§ **EXTRACTED TEXT**
Foliar endophytes contribute to plant nutrient acquisition, stress tolerance, and pathogen resistance, yet their responses to ecosystem-level processes remain poorly understood. Using a space-for-time substitution design, we investigated bacterial and fungal community dynamics in the foliar endosphere of four phylogenetically distinct plant hosts across a well-characterized successional chronosequence.

Results

Amplicon sequencing revealed that the ecosystem development stage (site age) significantly influenced endophyte community composition, particularly among fungi, but explained only a small proportion of the total variation. Host plant identity and associated leaf stoichiometry were stronger predictors of community structure, with sampling time within the growing season also contributing significantly. Together, these deterministic factors explained 10% and 11% of bacterial and fungal compositional variation, respectively, and 27% of predicted bacterial functional potential. Null model analyses indicated that remaining variation was mostly consistent with stochastic assembly processes, particularly ecological drift. Endophytic communities were characterized by a few persistent dominant taxa and many rare, transient members with overlapping functional potential, including N2 fixation, methylotrophy, and denitrification.

Conclusions

Our findings demonstrate that host identity outweighs ecosystem age in structuring foliar endophyte communities and that stochastic processes play a central role in community assembly. The coexistence of stable dominant taxa and a dynamic rare biosphere may enhance plant responsiveness to environmental changes, while the functional potential of endophytes may remain largely consistent across seasons and successional stages.

§ **SUPPLIED MATERIAL**
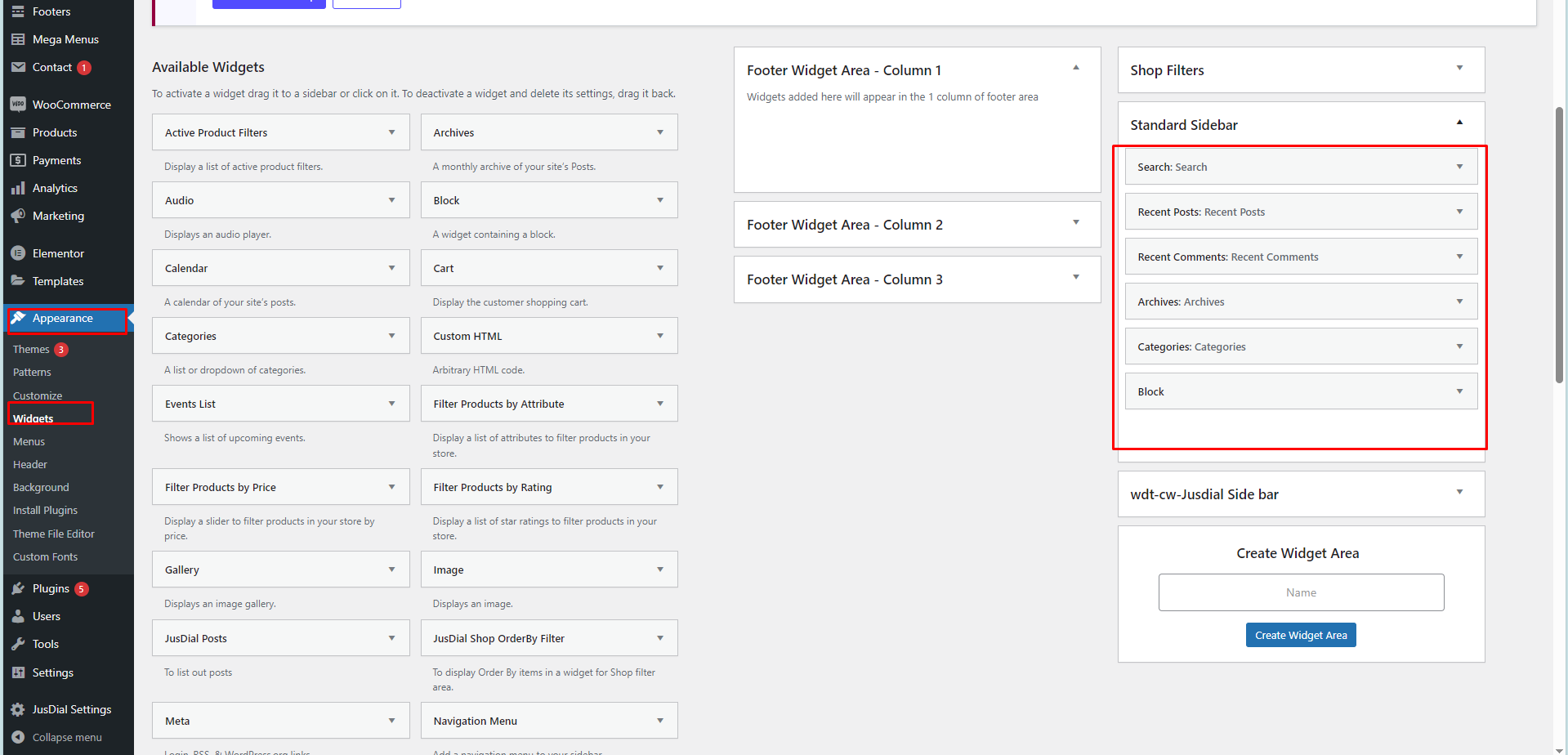Open the Menus submenu item
This screenshot has height=755, width=1568.
(x=29, y=441)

§ **INSTRUCTIONS FOR THE TASK**
Answer these questions about the foliar endophyte text above:
(a) How many phylogenetically distinct plant hosts were studied?
(b) What percentage of predicted bacterial functional potential did the deterministic factors explain together?
(c) According to the conclusions, what outweighs ecosystem age in structuring foliar endophyte communities?

§ **WORKED SOLUTION**
(a) Four.
(b) 27%.
(c) Host identity.